Problem to solve →
Could you give the entries as a JSON list of strings, one string per line? Start with the line containing "Image resolution: width=296", run through the end of the entries, drop blank lines, and leave out the pictures.

Pointing data for screenshots →

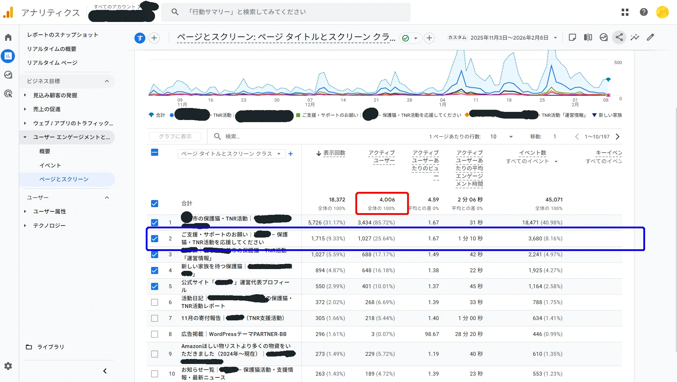Open the Share this report icon
This screenshot has width=677, height=382.
(619, 37)
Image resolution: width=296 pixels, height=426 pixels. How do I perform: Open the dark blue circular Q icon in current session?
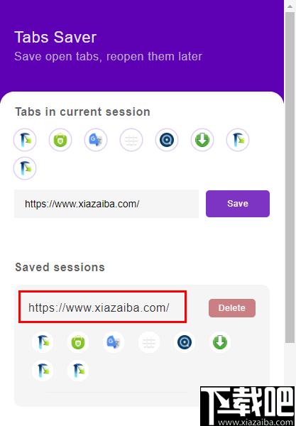167,140
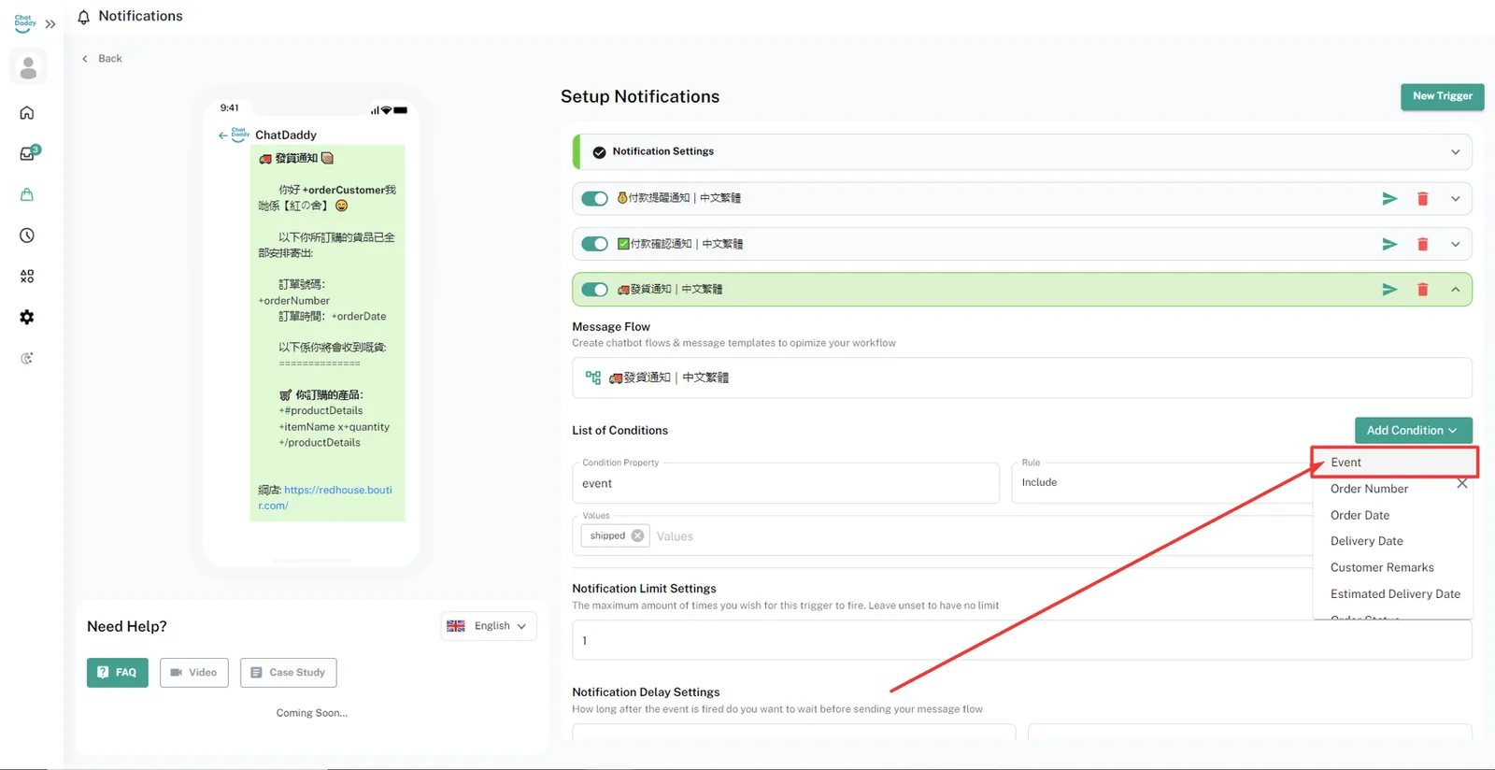Expand the Notification Settings panel
This screenshot has width=1495, height=770.
pos(1455,152)
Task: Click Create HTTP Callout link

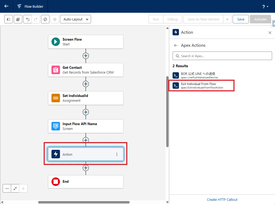Action: pyautogui.click(x=222, y=199)
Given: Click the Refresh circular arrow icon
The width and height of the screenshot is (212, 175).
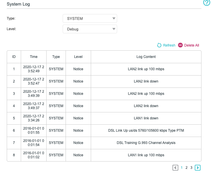Looking at the screenshot, I should click(159, 45).
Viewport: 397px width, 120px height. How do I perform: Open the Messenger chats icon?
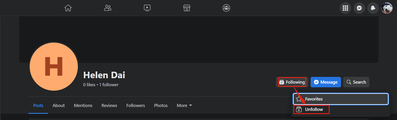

Output of the exercise →
[
  "Image resolution: width=296 pixels, height=426 pixels. How do I perform: Open the dark blue circular Q icon in current session?",
  "167,140",
  "Expand the Notification Settings panel",
  "This screenshot has width=1495, height=770.",
  "pos(1455,152)",
  "Task: Click Create HTTP Callout link",
  "Action: pyautogui.click(x=222, y=199)",
  "Given: Click the Refresh circular arrow icon",
  "The width and height of the screenshot is (212, 175).",
  "Looking at the screenshot, I should click(159, 45).",
  "Viewport: 397px width, 120px height. How do I perform: Open the Messenger chats icon?"
]